June 30 (Bloomberg) -- In a protest as melodious as it was rueful, New York City Opera musicians and singers took to the sidewalk outside Lincoln Center for the Performing Arts to pan General Manager George Steel’s plan to vacate the David H. Koch Theater for an undisclosed location or locations.
“Save the People’s Opera” read the flyers as musicians in black tie performed selections from “Rigoletto,” “Aida” and others on the idyllic early-summer morning.
Steel took over in February 2009 and told reporters in May that the 58-year-old company doesn’t have the money to remain at Lincoln Center. He was not at the protest, where union members of Local 802 of the American Federation of Musicians and the American Guild of Musical Artists said the company would do better without him.
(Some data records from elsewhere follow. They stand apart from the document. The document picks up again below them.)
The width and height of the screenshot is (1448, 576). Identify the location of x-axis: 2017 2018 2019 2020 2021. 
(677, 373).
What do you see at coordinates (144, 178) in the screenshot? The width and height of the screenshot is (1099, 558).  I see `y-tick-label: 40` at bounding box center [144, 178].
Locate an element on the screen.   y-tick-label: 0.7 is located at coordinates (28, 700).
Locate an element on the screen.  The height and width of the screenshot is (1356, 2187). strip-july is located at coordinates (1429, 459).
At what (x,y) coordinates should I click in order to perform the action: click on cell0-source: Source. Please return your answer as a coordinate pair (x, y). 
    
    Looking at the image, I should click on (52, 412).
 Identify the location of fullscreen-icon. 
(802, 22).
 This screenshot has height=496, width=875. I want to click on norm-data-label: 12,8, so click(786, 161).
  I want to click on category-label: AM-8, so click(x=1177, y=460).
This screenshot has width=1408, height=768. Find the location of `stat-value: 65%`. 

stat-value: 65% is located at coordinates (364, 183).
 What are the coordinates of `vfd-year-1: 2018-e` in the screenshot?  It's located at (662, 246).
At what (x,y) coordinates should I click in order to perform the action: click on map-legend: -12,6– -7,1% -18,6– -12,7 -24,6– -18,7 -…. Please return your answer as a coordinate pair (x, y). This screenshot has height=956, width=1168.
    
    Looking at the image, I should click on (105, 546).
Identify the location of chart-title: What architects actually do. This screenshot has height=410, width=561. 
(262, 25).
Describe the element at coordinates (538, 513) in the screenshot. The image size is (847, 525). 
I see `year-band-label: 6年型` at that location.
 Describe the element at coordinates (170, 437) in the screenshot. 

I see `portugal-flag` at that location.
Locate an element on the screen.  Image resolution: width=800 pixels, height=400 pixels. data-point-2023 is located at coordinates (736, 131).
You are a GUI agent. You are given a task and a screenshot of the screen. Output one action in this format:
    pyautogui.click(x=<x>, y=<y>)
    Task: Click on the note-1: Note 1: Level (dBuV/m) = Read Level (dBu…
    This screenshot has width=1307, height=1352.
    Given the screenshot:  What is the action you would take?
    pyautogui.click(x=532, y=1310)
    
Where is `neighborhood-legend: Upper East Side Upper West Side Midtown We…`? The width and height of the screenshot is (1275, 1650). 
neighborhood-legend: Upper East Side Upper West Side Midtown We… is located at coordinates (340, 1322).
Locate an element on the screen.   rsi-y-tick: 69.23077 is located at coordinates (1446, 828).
“If he’s going to lead us down this path we need a replacement,” Claire Chan, a New York City Opera violinist, said in an interview.
Maggie McKeon, a City Opera spokesman, declined to comment.
Chan also works in the pit of Broadway’s “The Phantom of the Opera.” Fellow NYCO violinist Sarah Pratt wondered about a “Phantom of New York City Opera.” Chan said the quip raises a legitimate issue.
“Who is actually controlling New York City Opera?” she asked. “Is it George or members of the board? The announcement to leave Lincoln Center took us all by surprise.”
Tuba player Steve Johns said the contemporary repertoire previously favored by Steel was a recipe for failure and NYCO needs to include crowd pleasers to survive.
Paging Joseph Volpe
“It’s the most difficult thing to change a head but that’s what we think should be done,” he said. “He’s a very small-scale kind of person. We need someone with vision. Joseph Volpe is an exciting choice but I don’t know if he’s available.”
Volpe retired from the Metropolitan Opera in 2006 after 42 years with the company. In February 2010, he was hired to help the Met bargain with its unions, a process that’s ongoing.
In a meeting last week with the singers and musicians’ unions, Steel proposed five unnamed operas for next season, three of them 18th- and 19th-century “standard repertoire,” according to a schedule they distributed to the media. It calls for dramatically less work for both unions.
The American Guild of Musical Artists, which also represents stage directors, stage managers and a dancer, has sought an injunction from the National Labor Relations Board to block the move and charged NYCO with unfair labor practices because the union wasn’t consulted.